At the July County Council meeting councillors in South Dublin County Council voted unanimously in favour of a motion supporting the Campaign for an All Ireland National Health Service. People Before Profit councillor Madeleine Johansson had submitted the motion following a presentation to councillors by the campaign in May by Professor Veronica O’Keane.
The Campaign, which was set up in 2020 as a response to the Covid-19 crisis, has a large number of signatories including prominent health care professionals and politicians. South Dublin County Council now joins Dublin City Council, Derry and Strabane District Council, Fermanagh and Omagh District Council, Mid Ulster District Council and Sligo County Council as signatories of the campaign.
The Campaign letter states: “Covid has given glimpses of what a comprehensive public health service could look like and why we need one. Throwing public money at the private hospitals to access their bed capacity is not the solution. Nor is buying in private for-profit services in the Health and Care Service in the North. Private healthcare systems are wasteful and inefficient. Where there are more extensive public health systems – like Belgium or Denmark – state spending on healthcare is 10% of GDP, whereas in the United States where private healthcare is the norm, the equivalent figure is 17%.

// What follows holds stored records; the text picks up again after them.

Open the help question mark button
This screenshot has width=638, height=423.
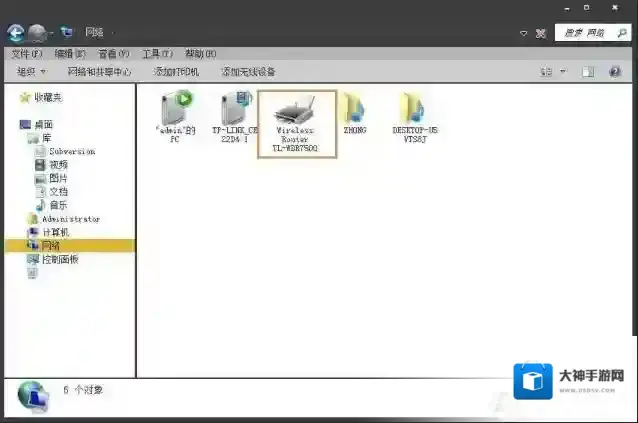pos(615,72)
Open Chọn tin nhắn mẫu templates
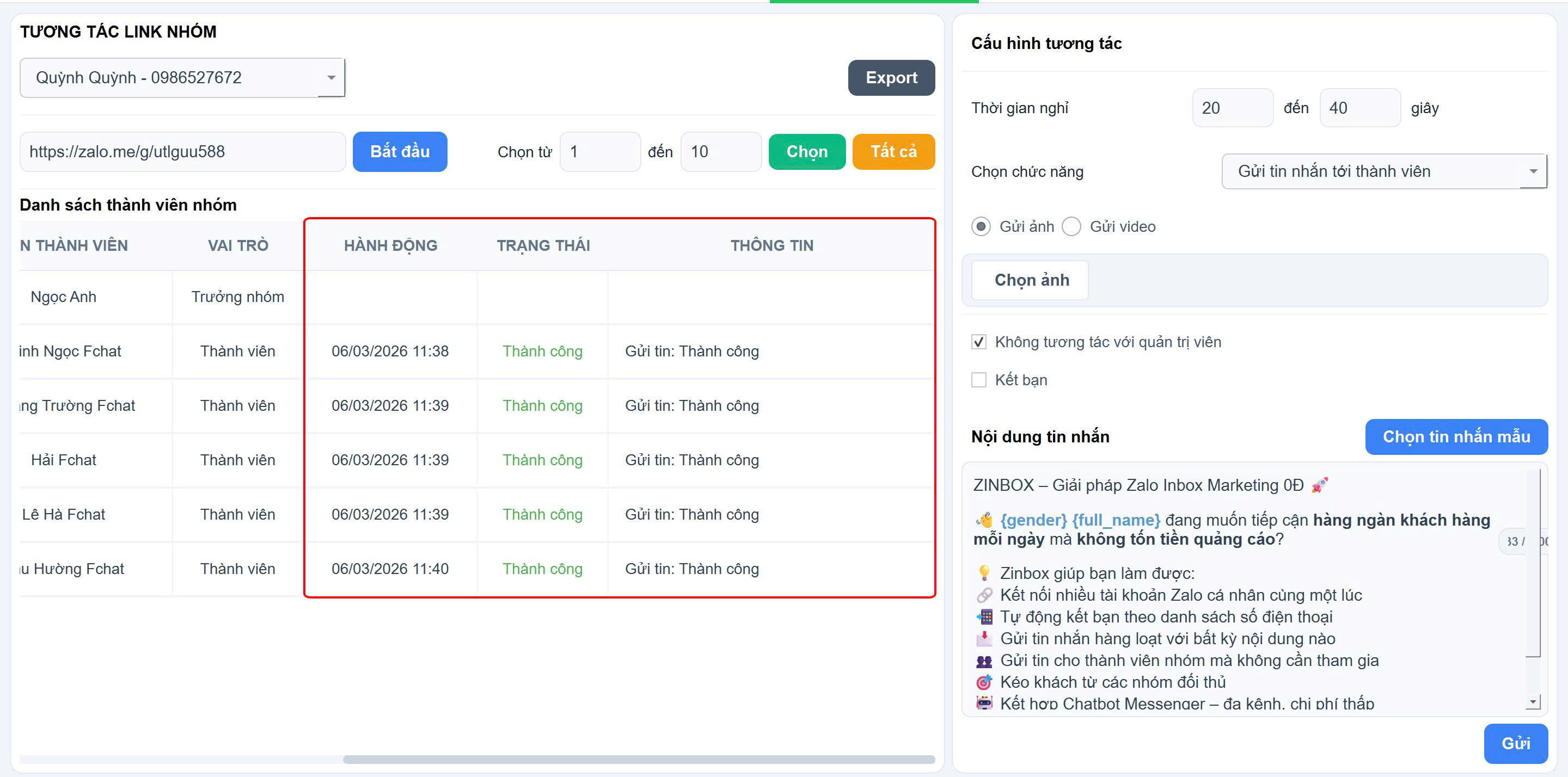The width and height of the screenshot is (1568, 777). [x=1455, y=437]
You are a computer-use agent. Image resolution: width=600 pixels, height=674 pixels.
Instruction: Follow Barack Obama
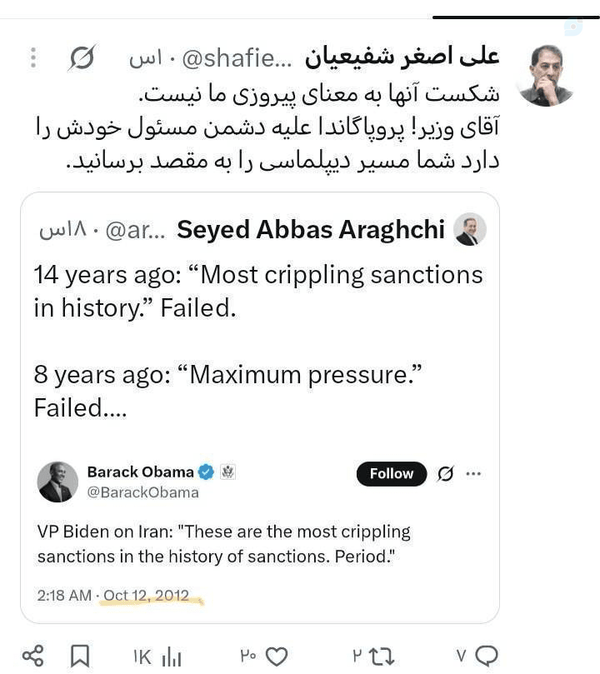click(391, 474)
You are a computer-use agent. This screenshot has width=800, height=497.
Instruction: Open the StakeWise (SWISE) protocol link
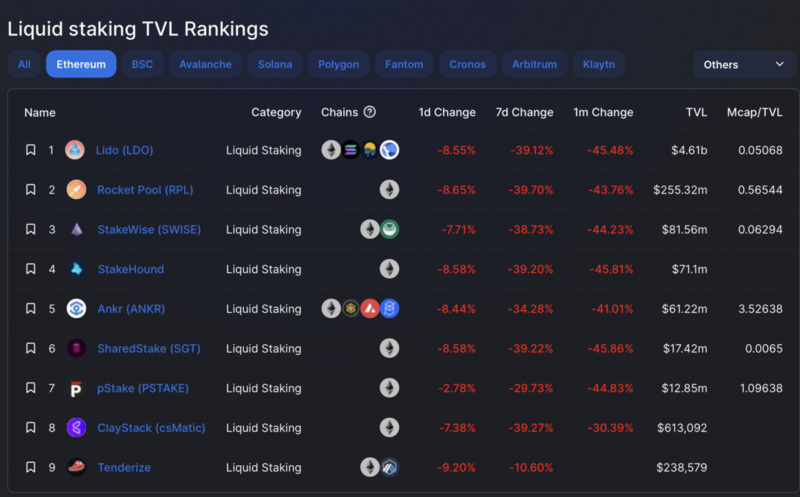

In the Republic, the health service consists of a ramshackle, opaque and highly inefficient mixture of public spending from our taxes, private spending from insurance payments and out-of-pocket payments (GP and prescription charges). The part of the health care sector run by religious orders is categorized as ‘not-for-profit’, but actually, like the Bon Secours group, it makes huge profits. Even now the Irish Government is gifting our new National Maternity Hospital, at a cost of upwards of €500 million, to a new private entity, ‘St Vincent’s Holdings CLG’, formerly owned by the Sisters of Charity. Care homes run by the same religious order, in the midst of a pandemic, are being sold off, residents moved on and staff let go. Profit should not drive healthcare any more than patients paying for it should. Healthcare should be a basic social right that everyone is entitled to. We are calling for all health and social care to be made accountable in a one- tier system, across this island, to which everyone has free access, and which is funded from general taxation and under public control.”
Cllr Madeleine Johansson said: “I’m delighted that my motion was passed unanimously by councillors. This shows the clear need to tackle our health crisis. Covid-19 has exposed the problems in our health services across the island. The two-tier health service in the Republic is in absolute crisis with almost one million people on hospital waiting lists. Those who have money can pay to access private healthcare while those who can’t pay are left to suffer. The border has been proven a significant problem when it comes to public health measures. We need a new 32 county National Health Service that’s free at the point of access and available to everyone.”